** TASK REQUIREMENTS **
(A) Check each statement against the note on aperiodic Ammann tiles below. For each one, answer yes or no and quote the words from the note that decide it. (i) The two tiles are hexagons. (ii) The set of tiles can tile the plane in a periodic way. (iii) In Grünbaum–Shephard's version, the two tiles carry different markings.
(B) Continue the note on aperiodic Ammann tiles below from the point where it stops.

** EXCERPTED TEXT **
A Note on Aperiodic Ammann Tiles

Abstract

We present a variant of Ammann tiles consisting of two similar rectilinear hexagons with edge subdivision, which can tile the plane but only in non-periodic ways. A special matching rule, ghost marking, plays a key role in the proof.

We shall show that the set of tiles in Fig. 1 is aperiodic, that is, it tiles the plane but only in non-periodic way.

Fig. 1

Similar Ammann tiles A and B

Two shapes are similar to each other by the ratio \(c=\sqrt{\tau}\) where τ is the golden mean \((1+\sqrt{5})/2\). These shapes belong to the ‘Ammann A2’ family having length parameters. On this choice of length, Grünbaum–Shephard [10] remarked

However it does not seem possible to devise a simple matching condition for these tiles involving markings which are such that the similarity between the tiles extends to markings as well.

and suggested a complicated matching rule including directions and a certain gluing rule of edges to force aperiodicity. Figure 2 shows their markings with edge direction in [10]. Their two tiles have exactly similar markings.

** SUPPLIED DATA **
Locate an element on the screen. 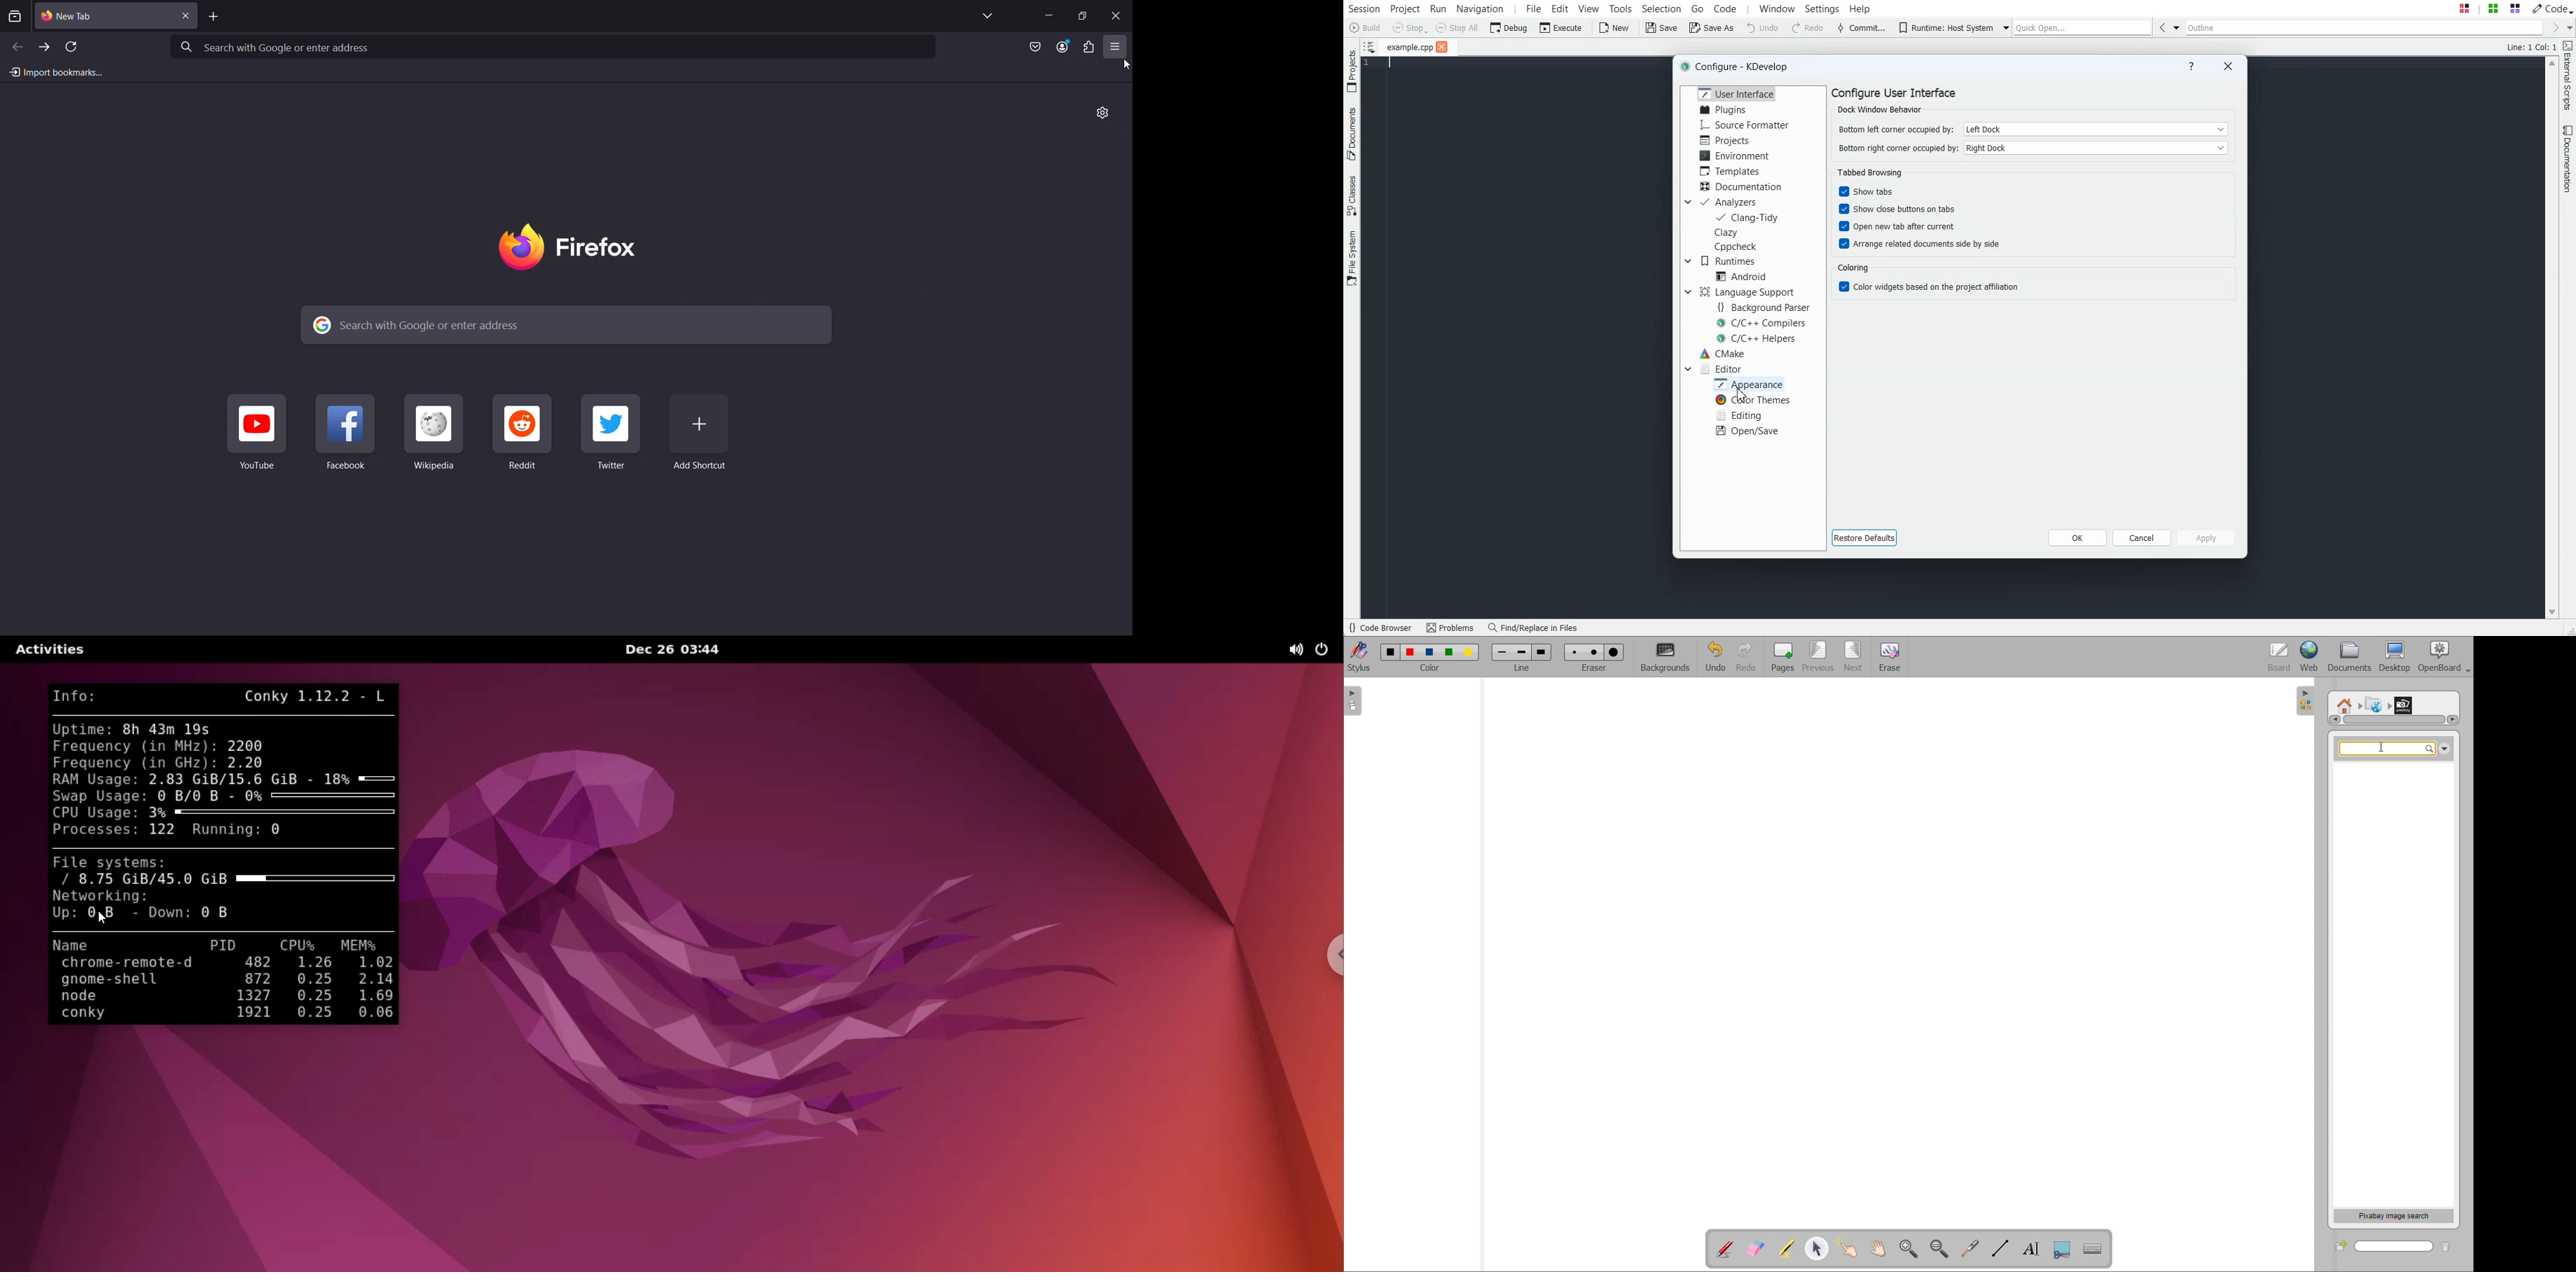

** EXPECTED OUTPUTS **
(A)
(i) Yes: "two similar rectilinear hexagons with edge subdivision"
(ii) No: "it tiles the plane but only in non-periodic way"
(iii) No: "Their two tiles have exactly similar markings."

(B)
Fig. 2

Markings by Grünbaum–Shephard in [10]

Our marking is a simplification of it, but they are different between two tiles. Markings of edges in Fig. 1 indicate that they are cut at those places, and thus the tile A is treated as a decagon and B an octagon. Our matching rule is simple, we assume that our tiling is edge-to-edge, that is, only the edges of equal lengths can meet in the tiling and they must exactly agree from one end to the other. We prove that this simple matching rule provides aperiodic tiles, regardless of the above quoted remark.

FormalPara Theorem 1

The decagon A and the octagon B form a set of aperiodic tiles.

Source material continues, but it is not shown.